Table of Contents
The Trust Signal That Became the Hiding Place
Encryption is supposed to be the good guy. We tell users to look for it, we reward senders who use it, and gateways treat an encrypted document as a sign of a careful sender rather than a careless one. This attack inverts that assumption completely.
An eligibility specialist at a state health and human services agency received an email that looked, by every measurable signal, entirely legitimate. It came from a real, nationally known insurance carrier, through that brand's own mail infrastructure. It carried a professionally written body and a PDF attachment named for a specific beneficiary case. The attachment was encrypted.

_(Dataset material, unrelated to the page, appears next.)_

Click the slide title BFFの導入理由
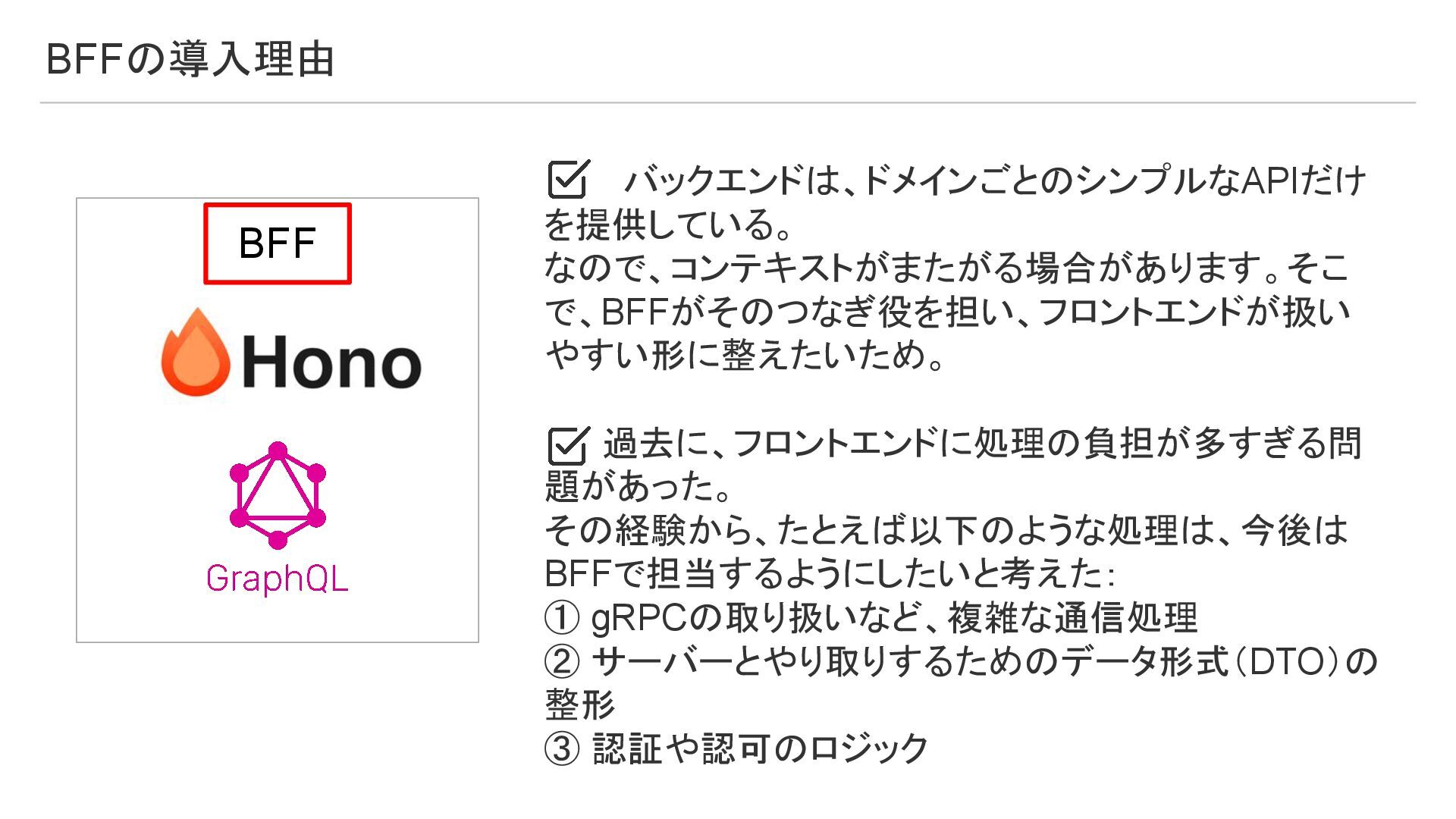 click(x=190, y=59)
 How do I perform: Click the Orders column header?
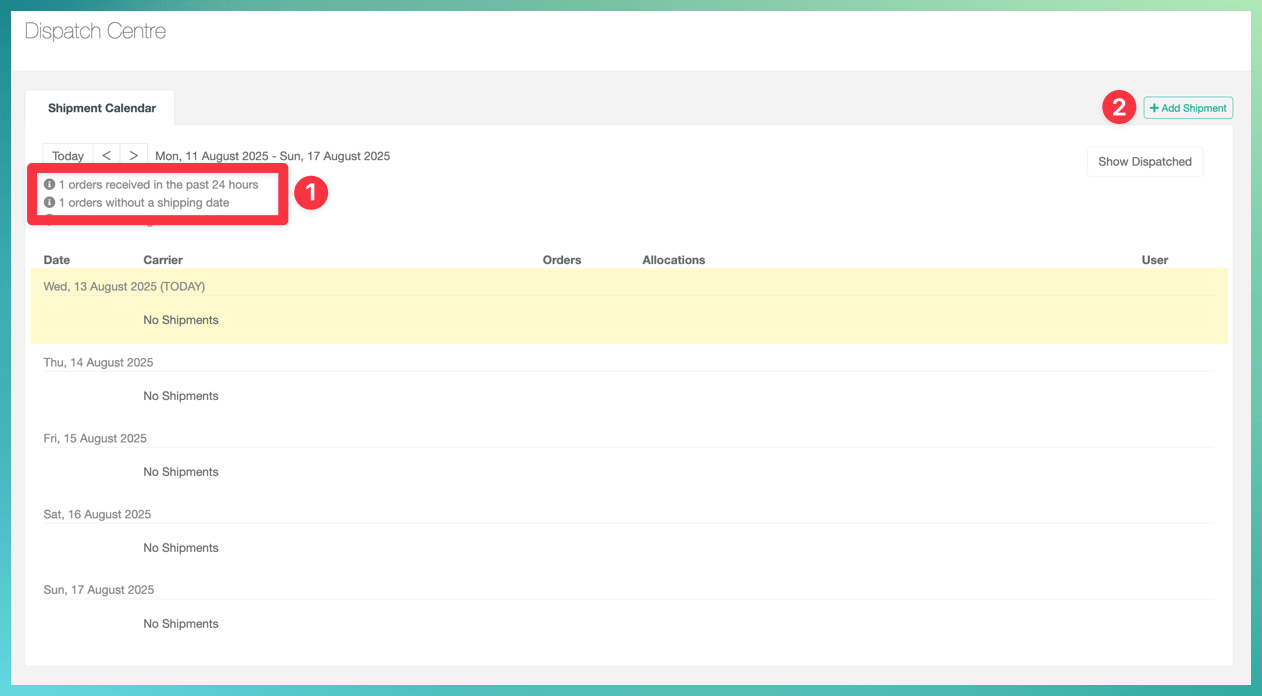[x=561, y=260]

And that encryption is exactly what let the malicious links inside it slip past automated inspection untouched.
A secure email gateway, or SEG, is the legacy filtering layer most organizations still run in front of their mailboxes to scan inbound messages, links, and attachments. In this case the SEG had nothing to scan. The links were locked inside an encrypted file it could not open.
How the Message Moved
The mechanics here are quieter than a typical phishing teardown because so little of the attack happens in the open.
The email arrived from a Customer Service Analyst persona on the carrier's own domain. The body read: "Attached is the document requested. If you need further assistance, please contact Customer Service at 1-800-775-7894 or via email at mycustomerservice@[insurer-domain]. Please do not reply to this email." It referenced a single PDF attachment as the only action to take.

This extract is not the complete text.